▶ [TASK PROMPT] Copy word for word everything in the passage on Mapuche land in Chile from "The Chilean government did" down to "1870 and 1880.".

▶ [SELECTED PASSAGE]

The Chilean government did eventually recognize the Mapuche as distinct people through the formation of the Indigenous Settlement Commission in 1813 which was created to help move the Mapuche reservations. Additionally, The Decree of March 4, 1819 by President Bernardo O'Higgins recognized the ability of Mapuche peoples to enter into legal contracts, the law of July 10, 1823 recognized Mapuche rights to property, and the Treaty of Tapihue in 1825 officially recognized the Mapuche as a state within Chile. While these laws were being passed by the Chilean government, the Chilean population continued to slowly encroach and acquire Mapuche land, often through deceptive and unfair means. In 1866 the Chilean government passed the Indigenous Reservations Law which led to mass rebellion by the Mapuche people in 1870 and 1880.

After the Frenchman, Orélie-Antoine de Tounens, tried to create the Kingdom of Araucanía and Patagonia in the region, the Chilean government started the "Pacification of Araucania" movement between 1862 and 1883. The movement was essentially an occupation of Araucania by the Chilean Army in the late 19th century. After 1881 the land was divided into plots and distributed mostly among private owners (including foreign and Chilean settlers as well as members of the army). The Mapuche (around 100,000 persons according to the 1907 Census) were confined to almost 3,000 atomized reservations named titulos de merced. The actions by the Chilean government were essentially an effort by the government to incorporate the territories which were previously authonomous de facto. In 1962, the Chilean government passed the Law of Agrarian Reform which made all lands taken from the Mapuche before 1946 dedicated for public use. Encroachment efforts appeared to subside when Salvadore Allende was elected president as his government was responsible for restoring significant amounts of Mapuche land. In particular, Law 17.729 helped to restore almost 850,000 acres of Mapuche land and gave the Mapuche people stronger land ownership rights. Many Mapuche were actively involved in the Chilean land reform. More than 150,000 hectares of land were transferred to the communities.

=== Chilean dictatorship (1973–1990) ===
Most of the land that was regained by the Mapuche under the Allende Presidency was later taken back during the counter-agrarian reform process implemented during the military dictatorship (1973–1990). Specifically, in 1973 the successful military coup of General Augusto Pinochet established a military dictatorship that effectively reversed many of the policies of the Allende government. Specifically, the Pinochet government did not recognize the Mapuche as a distinct group within Chile, but an integral part of it. Instead, the government only recognized its people as Chilean citizens. Additionally, all of the land regained by the Mapuche during the Allende government was returned to previous owners or opened up to development. Unlike the previous Allende Government, Pinochet focused on giving individual land property and not collective. The dictatorship transferred land to thousands of indigenous families. Between 1978 and 1990, 69.984 individual land titles were given. At that time the Mapuche leaders did not consider their new "private property" an offense to their ancestors. In February 1989, General Augusto Pinochet had a meeting with the groups belonging to the Mapuche "Regional Councils" who gave him the title of "Ulmen Futa Lonco", which means "Great Authority" in Mapuche language.

▶ [RECORDED DATA]
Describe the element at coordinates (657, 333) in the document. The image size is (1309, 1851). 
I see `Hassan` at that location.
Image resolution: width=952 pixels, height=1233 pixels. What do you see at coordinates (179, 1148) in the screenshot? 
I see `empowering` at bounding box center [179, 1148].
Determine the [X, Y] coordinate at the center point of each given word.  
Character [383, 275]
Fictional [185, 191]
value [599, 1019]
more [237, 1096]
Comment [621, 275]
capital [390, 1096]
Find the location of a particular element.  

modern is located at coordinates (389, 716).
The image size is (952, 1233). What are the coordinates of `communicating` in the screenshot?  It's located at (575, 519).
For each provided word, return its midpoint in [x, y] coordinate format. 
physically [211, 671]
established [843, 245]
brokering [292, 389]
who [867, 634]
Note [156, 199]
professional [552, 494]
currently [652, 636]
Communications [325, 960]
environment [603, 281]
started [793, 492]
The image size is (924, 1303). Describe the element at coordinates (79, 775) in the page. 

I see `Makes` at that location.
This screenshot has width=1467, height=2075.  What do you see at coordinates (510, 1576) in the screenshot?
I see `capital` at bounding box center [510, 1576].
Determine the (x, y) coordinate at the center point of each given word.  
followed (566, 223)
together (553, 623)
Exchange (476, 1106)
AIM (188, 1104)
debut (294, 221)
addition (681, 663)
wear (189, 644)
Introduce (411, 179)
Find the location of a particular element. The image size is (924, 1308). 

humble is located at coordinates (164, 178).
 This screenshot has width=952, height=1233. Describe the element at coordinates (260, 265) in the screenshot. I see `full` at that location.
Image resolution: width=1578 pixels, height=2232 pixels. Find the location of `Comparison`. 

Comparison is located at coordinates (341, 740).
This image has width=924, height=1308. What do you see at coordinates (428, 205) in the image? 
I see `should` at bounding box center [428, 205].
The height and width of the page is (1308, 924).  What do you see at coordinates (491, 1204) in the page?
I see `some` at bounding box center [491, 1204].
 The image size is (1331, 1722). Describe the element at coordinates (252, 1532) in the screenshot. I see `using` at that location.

▶ [WRITTEN SOLUTION]
The Chilean government did eventually recognize the Mapuche as distinct people through the formation of the Indigenous Settlement Commission in 1813 which was created to help move the Mapuche reservations. Additionally, The Decree of March 4, 1819 by President Bernardo O'Higgins recognized the ability of Mapuche peoples to enter into legal contracts, the law of July 10, 1823 recognized Mapuche rights to property, and the Treaty of Tapihue in 1825 officially recognized the Mapuche as a state within Chile. While these laws were being passed by the Chilean government, the Chilean population continued to slowly encroach and acquire Mapuche land, often through deceptive and unfair means. In 1866 the Chilean government passed the Indigenous Reservations Law which led to mass rebellion by the Mapuche people in 1870 and 1880.